● EXERCISE DETAILS
Transcribe the records below exactly, from their first line through the line containing "Open the Find dialog via binoculars icon". Omit every line after it.

Pixel coordinate grounding data
Segment Open
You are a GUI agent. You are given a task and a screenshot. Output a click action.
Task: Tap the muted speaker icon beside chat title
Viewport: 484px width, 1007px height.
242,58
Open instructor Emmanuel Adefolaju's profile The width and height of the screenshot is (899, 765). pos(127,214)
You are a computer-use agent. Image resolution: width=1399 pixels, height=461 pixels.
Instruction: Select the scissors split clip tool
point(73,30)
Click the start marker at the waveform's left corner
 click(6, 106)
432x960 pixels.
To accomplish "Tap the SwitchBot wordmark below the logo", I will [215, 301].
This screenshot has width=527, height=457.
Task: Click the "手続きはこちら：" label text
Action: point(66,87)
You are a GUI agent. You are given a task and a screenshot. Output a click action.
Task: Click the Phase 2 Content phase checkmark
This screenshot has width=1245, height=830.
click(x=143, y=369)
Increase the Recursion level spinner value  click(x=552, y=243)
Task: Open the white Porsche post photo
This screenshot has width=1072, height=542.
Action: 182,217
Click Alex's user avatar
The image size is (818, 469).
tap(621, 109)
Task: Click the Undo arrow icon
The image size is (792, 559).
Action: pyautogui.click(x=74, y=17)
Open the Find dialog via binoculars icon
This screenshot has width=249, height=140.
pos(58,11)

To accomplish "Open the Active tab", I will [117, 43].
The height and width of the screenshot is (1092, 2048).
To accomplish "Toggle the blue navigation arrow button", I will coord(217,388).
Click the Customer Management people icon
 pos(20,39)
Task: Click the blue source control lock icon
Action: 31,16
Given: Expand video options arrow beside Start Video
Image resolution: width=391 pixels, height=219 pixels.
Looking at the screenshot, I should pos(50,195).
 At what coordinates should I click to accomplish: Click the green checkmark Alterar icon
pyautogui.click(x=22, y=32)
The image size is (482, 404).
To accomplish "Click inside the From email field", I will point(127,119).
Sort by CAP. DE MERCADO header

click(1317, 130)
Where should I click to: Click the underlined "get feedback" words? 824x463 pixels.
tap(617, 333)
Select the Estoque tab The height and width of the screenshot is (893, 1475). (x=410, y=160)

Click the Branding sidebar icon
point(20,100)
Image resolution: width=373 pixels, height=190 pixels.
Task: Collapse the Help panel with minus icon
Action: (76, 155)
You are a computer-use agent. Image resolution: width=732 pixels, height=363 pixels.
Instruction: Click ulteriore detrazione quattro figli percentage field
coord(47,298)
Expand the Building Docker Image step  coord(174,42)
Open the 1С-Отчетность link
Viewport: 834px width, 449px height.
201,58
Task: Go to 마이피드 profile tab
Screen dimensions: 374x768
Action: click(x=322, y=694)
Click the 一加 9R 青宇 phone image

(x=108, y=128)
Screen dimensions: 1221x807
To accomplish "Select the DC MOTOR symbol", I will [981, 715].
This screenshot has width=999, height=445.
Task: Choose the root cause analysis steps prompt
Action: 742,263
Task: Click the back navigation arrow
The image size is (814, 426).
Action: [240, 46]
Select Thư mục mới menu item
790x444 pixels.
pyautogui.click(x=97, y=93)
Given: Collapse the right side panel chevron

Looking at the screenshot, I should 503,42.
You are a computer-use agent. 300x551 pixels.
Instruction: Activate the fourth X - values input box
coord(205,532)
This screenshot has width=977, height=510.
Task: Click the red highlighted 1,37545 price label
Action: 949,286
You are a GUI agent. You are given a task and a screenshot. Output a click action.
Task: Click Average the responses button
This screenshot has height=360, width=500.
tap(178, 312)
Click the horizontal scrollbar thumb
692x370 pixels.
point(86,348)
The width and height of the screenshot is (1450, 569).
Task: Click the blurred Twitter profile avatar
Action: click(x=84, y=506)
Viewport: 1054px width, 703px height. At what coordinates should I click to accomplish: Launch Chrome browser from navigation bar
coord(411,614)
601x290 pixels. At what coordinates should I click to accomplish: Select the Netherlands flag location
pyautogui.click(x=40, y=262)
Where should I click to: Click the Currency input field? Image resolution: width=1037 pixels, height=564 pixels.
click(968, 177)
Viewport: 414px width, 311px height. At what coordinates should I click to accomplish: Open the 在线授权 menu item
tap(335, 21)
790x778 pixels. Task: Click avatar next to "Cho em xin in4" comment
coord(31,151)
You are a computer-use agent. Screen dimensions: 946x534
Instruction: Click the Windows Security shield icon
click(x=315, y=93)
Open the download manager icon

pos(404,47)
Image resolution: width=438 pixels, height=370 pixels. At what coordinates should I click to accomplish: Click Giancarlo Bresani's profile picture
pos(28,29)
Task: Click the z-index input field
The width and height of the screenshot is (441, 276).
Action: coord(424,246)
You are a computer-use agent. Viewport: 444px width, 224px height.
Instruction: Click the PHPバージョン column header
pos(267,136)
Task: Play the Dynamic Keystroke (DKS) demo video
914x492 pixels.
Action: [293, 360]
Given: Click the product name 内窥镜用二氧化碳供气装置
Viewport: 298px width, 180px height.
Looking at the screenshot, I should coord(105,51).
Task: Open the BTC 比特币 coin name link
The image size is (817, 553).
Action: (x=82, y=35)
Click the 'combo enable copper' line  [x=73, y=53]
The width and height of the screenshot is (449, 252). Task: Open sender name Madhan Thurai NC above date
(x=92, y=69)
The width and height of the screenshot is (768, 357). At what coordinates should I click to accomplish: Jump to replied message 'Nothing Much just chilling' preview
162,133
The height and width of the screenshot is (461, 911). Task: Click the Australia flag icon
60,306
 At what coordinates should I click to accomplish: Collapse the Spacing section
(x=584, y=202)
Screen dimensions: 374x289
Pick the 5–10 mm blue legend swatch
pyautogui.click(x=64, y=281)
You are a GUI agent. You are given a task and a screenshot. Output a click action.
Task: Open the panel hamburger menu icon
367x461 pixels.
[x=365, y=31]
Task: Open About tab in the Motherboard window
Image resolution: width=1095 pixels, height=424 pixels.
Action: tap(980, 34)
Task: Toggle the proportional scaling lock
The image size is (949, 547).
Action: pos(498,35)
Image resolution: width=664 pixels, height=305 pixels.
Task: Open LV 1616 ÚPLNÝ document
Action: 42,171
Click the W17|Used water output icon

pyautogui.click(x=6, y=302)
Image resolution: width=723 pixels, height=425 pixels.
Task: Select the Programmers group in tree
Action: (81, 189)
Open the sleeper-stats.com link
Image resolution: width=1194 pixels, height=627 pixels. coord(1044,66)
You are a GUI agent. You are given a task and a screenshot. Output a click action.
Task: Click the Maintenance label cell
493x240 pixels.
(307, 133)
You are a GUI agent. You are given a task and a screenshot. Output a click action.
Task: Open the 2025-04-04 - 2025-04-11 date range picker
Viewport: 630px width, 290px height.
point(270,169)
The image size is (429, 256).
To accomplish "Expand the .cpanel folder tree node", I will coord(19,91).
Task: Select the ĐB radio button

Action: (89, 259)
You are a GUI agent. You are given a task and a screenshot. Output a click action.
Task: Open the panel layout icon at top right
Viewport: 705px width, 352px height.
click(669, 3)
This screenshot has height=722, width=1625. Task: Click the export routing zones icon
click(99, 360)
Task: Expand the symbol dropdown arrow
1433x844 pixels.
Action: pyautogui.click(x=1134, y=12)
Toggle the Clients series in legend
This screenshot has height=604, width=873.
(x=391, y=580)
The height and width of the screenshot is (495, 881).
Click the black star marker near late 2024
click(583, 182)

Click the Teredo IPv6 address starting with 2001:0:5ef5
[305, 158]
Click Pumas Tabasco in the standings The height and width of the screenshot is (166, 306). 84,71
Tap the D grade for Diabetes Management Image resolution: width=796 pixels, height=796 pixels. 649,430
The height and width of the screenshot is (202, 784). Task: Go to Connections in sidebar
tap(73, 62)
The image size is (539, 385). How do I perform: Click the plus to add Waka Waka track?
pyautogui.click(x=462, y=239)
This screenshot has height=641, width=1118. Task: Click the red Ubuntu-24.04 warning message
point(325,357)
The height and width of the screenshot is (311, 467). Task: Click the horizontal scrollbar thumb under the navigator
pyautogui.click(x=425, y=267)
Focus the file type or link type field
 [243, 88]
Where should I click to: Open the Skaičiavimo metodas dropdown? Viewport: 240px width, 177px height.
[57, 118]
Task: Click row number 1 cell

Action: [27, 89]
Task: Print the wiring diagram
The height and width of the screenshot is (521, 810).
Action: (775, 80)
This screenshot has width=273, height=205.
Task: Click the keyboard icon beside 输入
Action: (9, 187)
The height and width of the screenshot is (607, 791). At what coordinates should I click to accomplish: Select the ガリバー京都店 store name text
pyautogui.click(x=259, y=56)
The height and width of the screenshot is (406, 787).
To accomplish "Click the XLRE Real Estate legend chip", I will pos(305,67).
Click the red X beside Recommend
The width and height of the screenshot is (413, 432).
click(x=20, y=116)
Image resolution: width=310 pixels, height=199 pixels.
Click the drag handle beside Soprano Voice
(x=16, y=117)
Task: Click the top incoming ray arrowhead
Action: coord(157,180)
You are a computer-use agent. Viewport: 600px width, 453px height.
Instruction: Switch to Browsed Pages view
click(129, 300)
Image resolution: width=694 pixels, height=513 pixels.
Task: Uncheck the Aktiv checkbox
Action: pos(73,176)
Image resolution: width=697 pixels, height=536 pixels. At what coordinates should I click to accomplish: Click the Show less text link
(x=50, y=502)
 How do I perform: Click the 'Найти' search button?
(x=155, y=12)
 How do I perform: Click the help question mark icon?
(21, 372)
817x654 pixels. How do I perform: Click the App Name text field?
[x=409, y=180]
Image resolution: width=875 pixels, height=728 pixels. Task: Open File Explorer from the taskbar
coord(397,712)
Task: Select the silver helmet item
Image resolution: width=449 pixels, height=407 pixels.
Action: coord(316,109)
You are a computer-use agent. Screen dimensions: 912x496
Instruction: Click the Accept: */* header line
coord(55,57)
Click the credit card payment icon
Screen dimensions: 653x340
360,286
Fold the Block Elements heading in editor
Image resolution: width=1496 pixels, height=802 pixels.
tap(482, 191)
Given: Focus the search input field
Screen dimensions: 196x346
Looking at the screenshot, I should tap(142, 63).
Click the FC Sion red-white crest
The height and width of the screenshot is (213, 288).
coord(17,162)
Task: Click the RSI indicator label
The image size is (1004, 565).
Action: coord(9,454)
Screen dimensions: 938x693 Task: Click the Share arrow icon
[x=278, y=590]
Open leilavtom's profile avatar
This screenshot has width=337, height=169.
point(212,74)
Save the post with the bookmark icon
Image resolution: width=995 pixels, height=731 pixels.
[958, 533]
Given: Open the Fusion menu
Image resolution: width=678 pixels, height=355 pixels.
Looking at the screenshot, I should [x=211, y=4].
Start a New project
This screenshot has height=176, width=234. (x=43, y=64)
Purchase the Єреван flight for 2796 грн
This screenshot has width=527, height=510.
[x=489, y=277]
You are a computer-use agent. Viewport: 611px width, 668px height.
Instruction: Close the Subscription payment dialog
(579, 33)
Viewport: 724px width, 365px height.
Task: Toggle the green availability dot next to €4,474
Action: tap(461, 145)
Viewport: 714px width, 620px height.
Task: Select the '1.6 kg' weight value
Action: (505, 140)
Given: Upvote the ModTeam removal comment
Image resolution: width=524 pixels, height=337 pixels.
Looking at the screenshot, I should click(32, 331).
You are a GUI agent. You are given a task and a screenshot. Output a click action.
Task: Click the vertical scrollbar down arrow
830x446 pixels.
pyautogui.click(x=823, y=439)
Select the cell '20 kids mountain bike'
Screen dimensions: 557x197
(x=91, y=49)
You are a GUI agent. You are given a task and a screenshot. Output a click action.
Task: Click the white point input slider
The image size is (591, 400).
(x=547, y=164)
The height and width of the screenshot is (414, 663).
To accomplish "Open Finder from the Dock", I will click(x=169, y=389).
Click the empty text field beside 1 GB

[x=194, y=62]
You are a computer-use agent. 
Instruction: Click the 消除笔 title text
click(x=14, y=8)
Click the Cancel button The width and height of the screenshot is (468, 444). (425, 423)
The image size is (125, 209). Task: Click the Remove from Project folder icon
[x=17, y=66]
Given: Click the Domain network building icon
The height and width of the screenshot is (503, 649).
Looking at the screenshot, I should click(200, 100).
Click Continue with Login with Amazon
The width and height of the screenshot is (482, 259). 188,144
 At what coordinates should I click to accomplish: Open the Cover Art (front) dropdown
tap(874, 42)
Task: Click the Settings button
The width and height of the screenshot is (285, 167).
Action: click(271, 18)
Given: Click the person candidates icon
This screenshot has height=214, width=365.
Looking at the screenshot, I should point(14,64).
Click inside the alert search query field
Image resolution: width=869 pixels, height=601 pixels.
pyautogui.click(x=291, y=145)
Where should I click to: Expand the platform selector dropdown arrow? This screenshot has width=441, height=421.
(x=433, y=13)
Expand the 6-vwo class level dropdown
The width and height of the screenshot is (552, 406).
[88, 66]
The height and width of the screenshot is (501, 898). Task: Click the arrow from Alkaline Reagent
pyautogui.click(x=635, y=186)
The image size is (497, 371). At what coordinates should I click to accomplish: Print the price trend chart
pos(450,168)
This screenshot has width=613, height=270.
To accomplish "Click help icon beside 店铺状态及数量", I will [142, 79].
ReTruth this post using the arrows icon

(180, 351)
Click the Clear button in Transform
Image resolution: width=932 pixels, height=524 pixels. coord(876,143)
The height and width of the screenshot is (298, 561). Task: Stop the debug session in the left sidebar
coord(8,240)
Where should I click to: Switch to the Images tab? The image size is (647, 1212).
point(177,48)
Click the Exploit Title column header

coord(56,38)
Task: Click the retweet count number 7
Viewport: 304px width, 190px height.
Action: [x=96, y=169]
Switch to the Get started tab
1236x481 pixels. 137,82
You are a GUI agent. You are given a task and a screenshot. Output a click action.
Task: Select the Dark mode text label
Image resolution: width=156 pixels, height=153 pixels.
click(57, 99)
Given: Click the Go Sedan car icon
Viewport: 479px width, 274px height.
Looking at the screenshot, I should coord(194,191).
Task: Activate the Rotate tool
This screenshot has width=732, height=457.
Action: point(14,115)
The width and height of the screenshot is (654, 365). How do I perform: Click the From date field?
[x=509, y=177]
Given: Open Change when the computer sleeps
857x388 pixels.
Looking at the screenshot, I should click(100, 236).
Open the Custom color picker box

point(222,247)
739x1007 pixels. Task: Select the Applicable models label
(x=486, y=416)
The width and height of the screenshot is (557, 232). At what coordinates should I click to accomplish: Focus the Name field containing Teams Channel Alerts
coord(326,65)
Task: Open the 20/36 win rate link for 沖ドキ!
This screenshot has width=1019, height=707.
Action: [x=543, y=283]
Segment Closed
● REPLY TO THE EXERCISE
You are a GUI agent. You are given a task and a screenshot. Output a click action.
Task: Tap the muted speaker icon beside chat title
Viewport: 484px width, 1007px height.
242,58
Open instructor Emmanuel Adefolaju's profile The width and height of the screenshot is (899, 765). pos(127,214)
You are a computer-use agent. Image resolution: width=1399 pixels, height=461 pixels.
Instruction: Select the scissors split clip tool
point(73,30)
Click the start marker at the waveform's left corner
 click(6, 106)
432x960 pixels.
To accomplish "Tap the SwitchBot wordmark below the logo", I will [215, 301].
This screenshot has width=527, height=457.
Task: Click the "手続きはこちら：" label text
Action: point(66,87)
You are a GUI agent. You are given a task and a screenshot. Output a click action.
Task: Click the Phase 2 Content phase checkmark
This screenshot has width=1245, height=830.
click(x=143, y=369)
Increase the Recursion level spinner value  click(x=552, y=243)
Task: Open the white Porsche post photo
This screenshot has width=1072, height=542.
Action: 182,217
Click Alex's user avatar
The image size is (818, 469).
tap(621, 109)
Task: Click the Undo arrow icon
The image size is (792, 559).
Action: pyautogui.click(x=74, y=17)
Open the Find dialog via binoculars icon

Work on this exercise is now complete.